=== Input material ===

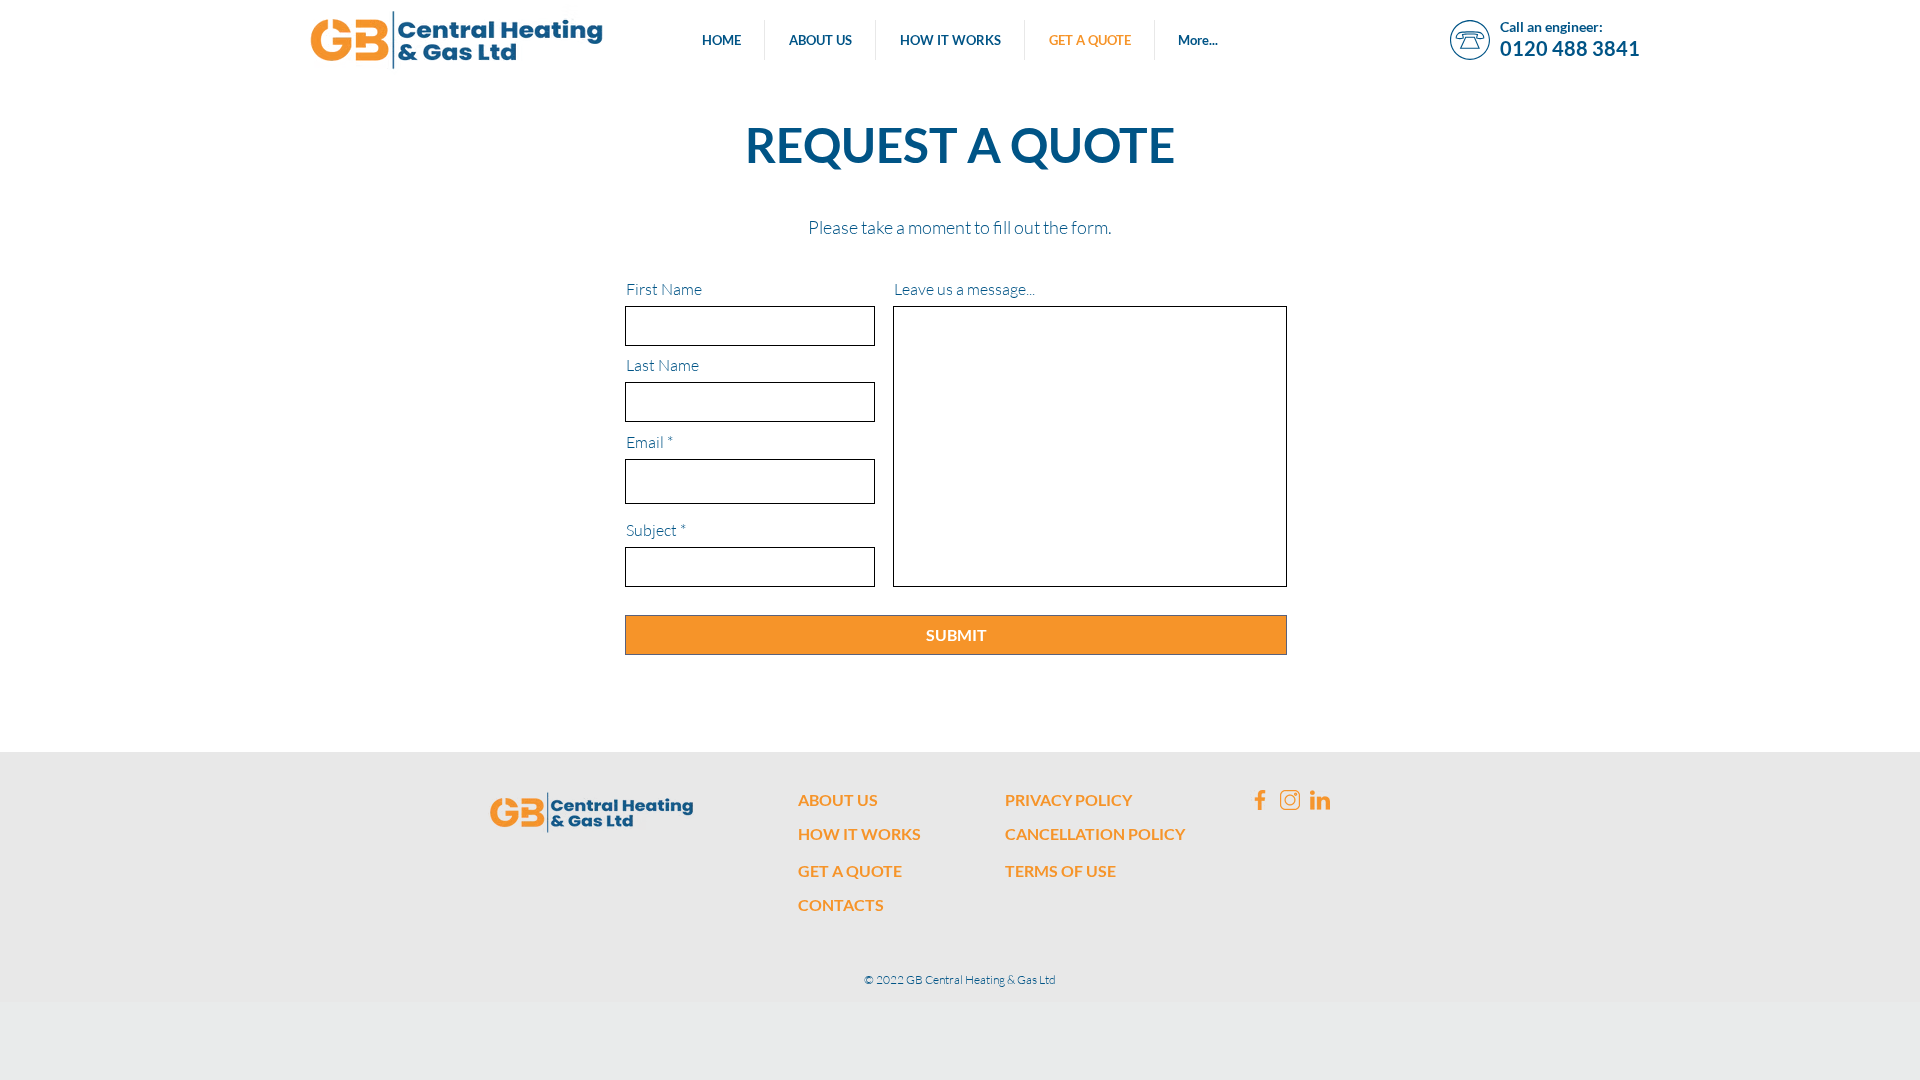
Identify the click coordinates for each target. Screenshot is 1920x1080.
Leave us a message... (964, 289)
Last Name (662, 365)
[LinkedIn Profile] (1320, 800)
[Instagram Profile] (1290, 800)
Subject (651, 530)
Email (645, 442)
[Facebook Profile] (1260, 800)
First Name (664, 289)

===

Copy exactly the line containing "Last Name (662, 365)" and every line after it, ending with the last line of the records above.

*Solution for this task*:
Last Name (662, 365)
[LinkedIn Profile] (1320, 800)
[Instagram Profile] (1290, 800)
Subject (651, 530)
Email (645, 442)
[Facebook Profile] (1260, 800)
First Name (664, 289)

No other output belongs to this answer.